>> Begin

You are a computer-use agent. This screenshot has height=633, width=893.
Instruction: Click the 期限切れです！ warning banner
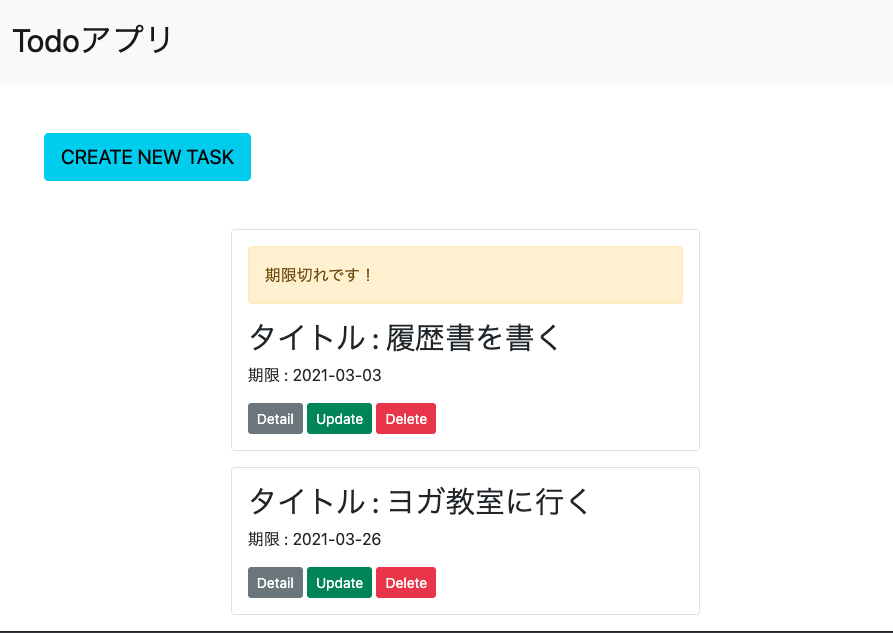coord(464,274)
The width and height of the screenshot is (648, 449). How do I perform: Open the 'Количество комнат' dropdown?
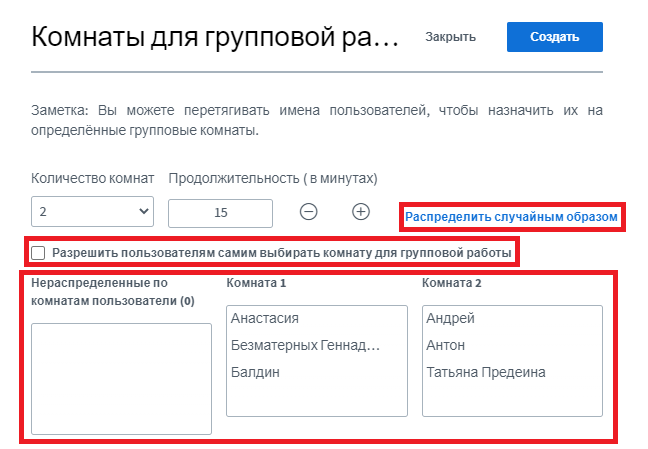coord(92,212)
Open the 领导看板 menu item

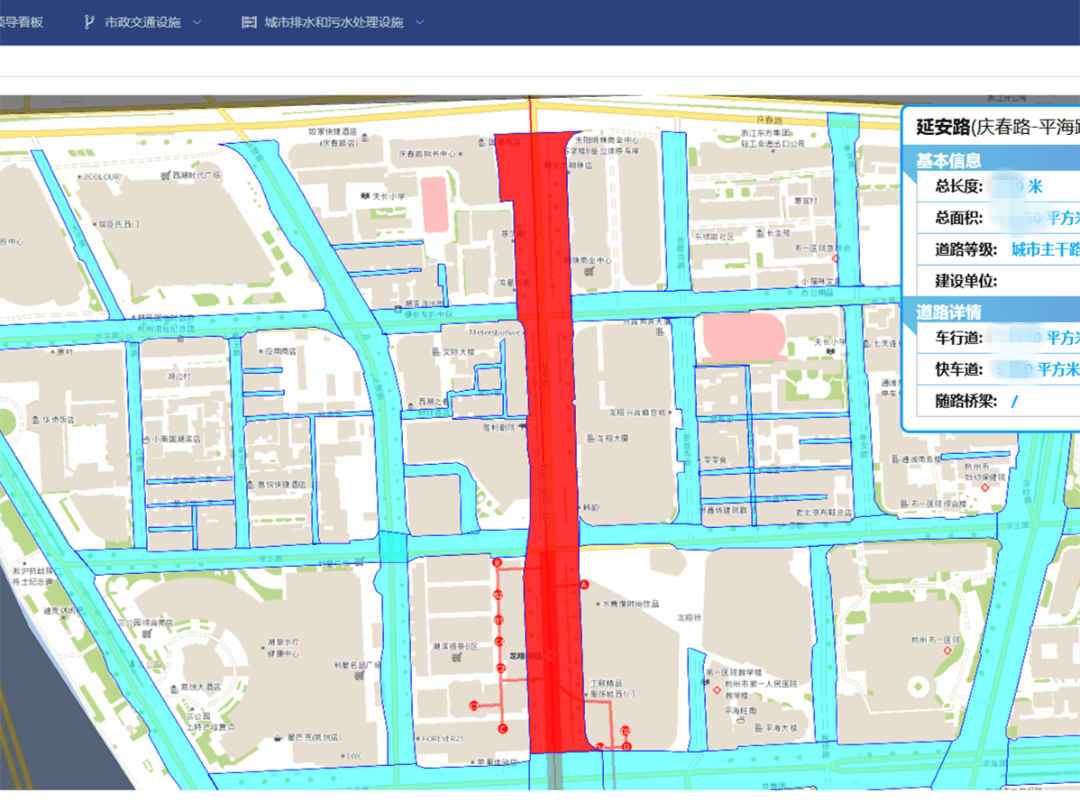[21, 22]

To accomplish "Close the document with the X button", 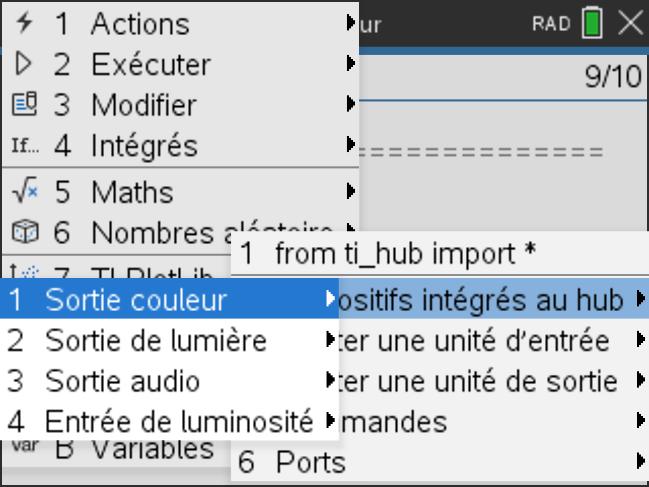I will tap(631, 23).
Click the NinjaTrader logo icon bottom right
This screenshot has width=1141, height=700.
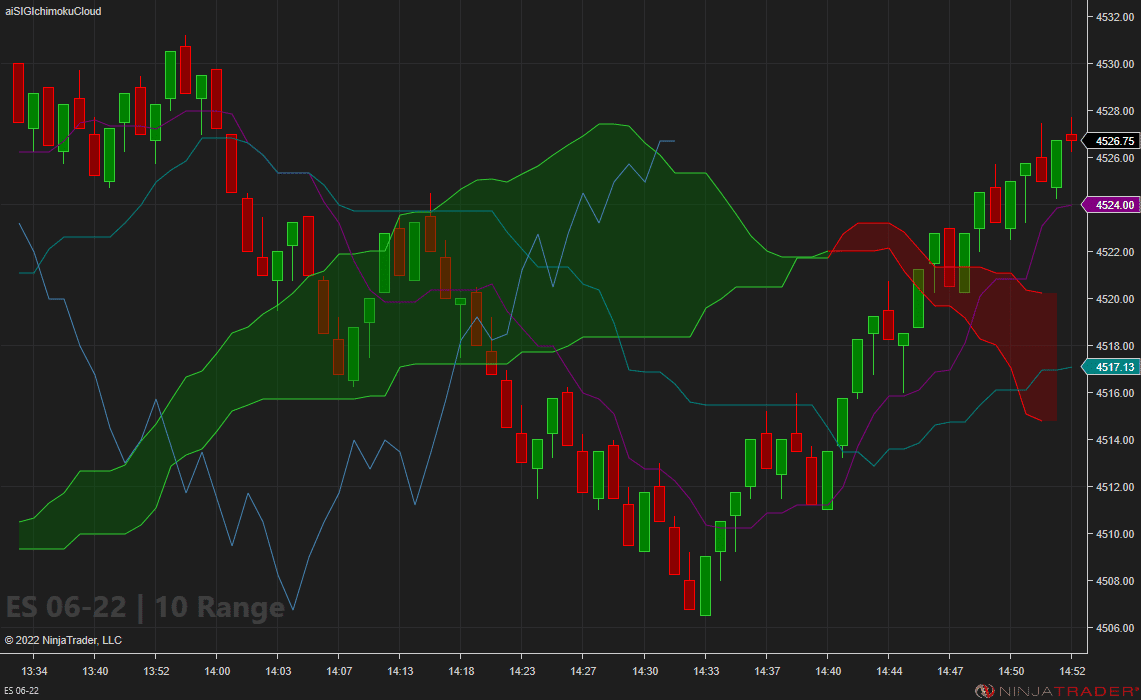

>> End

Please rewrite the stretch from the start of the data through the line containing "coord(92,212)", requests included, with every coordinate in the answers multiplied by 2.1 and rounded to a whole number, halves rounded up. Omit the pictures.

You are a computer-use agent. This screenshot has height=633, width=893.
Instruction: Click the 期限切れです！ warning banner
coord(974,575)
The width and height of the screenshot is (648, 449). How do I perform: Open the 'Количество комнат' dropdown?
coord(193,445)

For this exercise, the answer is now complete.